Stanford rappelle combien ce discours néglige le fait que la naissance même de l'économie capitaliste s'explique par les actions d'un État fort et centralisé. Au 18e siècle, en Angleterre, le gouvernement britannique a donc mis en place un marché intérieur dynamique:

"en éliminant les barrières qui séparaient les enclaves féodales, en standardisant les poids et mesures et en rendant les routes praticables et sûres. Il a fait de même à l'échelle mondiale en recourant à la force pour garantir l'accès aux matières premières et aux marchés d'exportation.
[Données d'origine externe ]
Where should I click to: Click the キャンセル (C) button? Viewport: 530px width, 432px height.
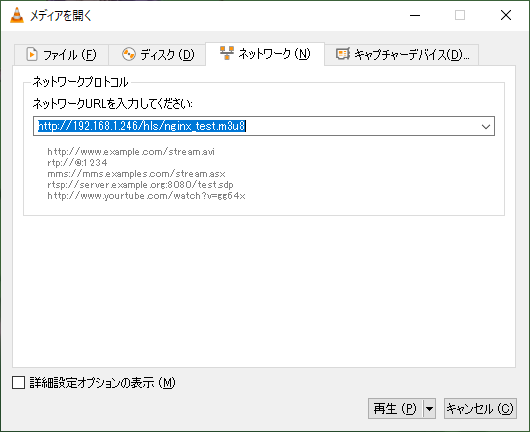(x=480, y=409)
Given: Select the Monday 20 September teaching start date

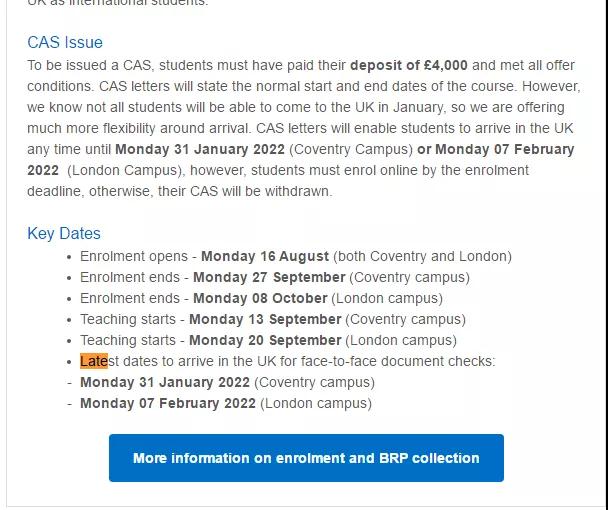Looking at the screenshot, I should tap(265, 340).
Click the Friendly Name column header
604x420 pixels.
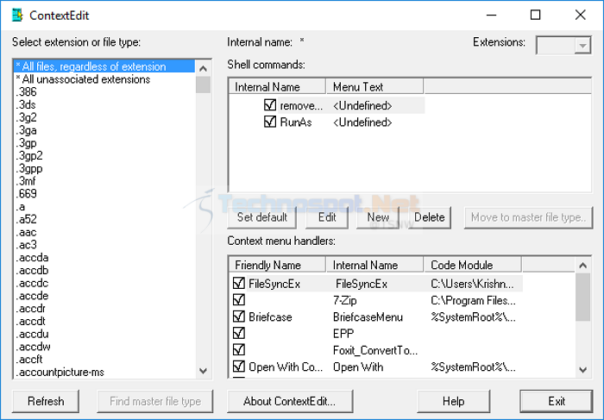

Il a protégé les premiers capitalistes en leur octroyant des brevets et en appliquant des tarifs douaniers. Enfin, par le mouvement des enclosures, il a contribué à instaurer la primauté de la propriété privée des terres sur les droits d'usage, suscitant l'émergence de la nouvelle classe de travailleurs sans terre et prêts à tout dont les industriels avaient grand besoin." (p.317)

Encore aujourd'hui, l'État intervient fortement pour venir en aide aux entreprises privées. En fait, ces mêmes commentateurs de droite qui condamnent les programmes sociaux fournis par l'État exigent paradoxalement que celui-ci intervienne pour protéger et\ou stimuler leurs investissements. Stanford dresse donc une liste exhaustive des "services" rendus par l'État à l'entreprise privée, qu'il s'agisse de la protection de la propriété privée (forces de l'ordre, brevets), du financement des infrastructures (routes, ponts, aqueducs, communications...), des sauvetages d'entreprises (GM par exemple), des encouragements fiscaux et subventions, du financement de la formation de base des travailleurs, de l'ouverture à de nouveaux marchés à travers des accords de libre-échange, etc.

Jim Stanford est un économiste de gauche et cela transparaît tout au long de son ouvrage. Cela ne pose pas de problème, même si certains passages peuvent être moralisants et simplistes, par exemple cette boutade à l'endroit du plaisir de faire du lèche-vitrine (p.429), que l'auteur associe à l'endoctrinement et à l'aliénation.

Sur le fond, Stanford est toutefois un réaliste et ne va heureusement pas jusqu'à proposer une révolution socialiste. Il reconnaît entre autres que les gouvernements doivent continuer de proposer des mesures favorables à l'investissement privée ou encore à l'innovation et au développement technologique.

En somme, un ouvrage instructif et nuancé, offrant une perspective critique intéressante et stimulante. À lire.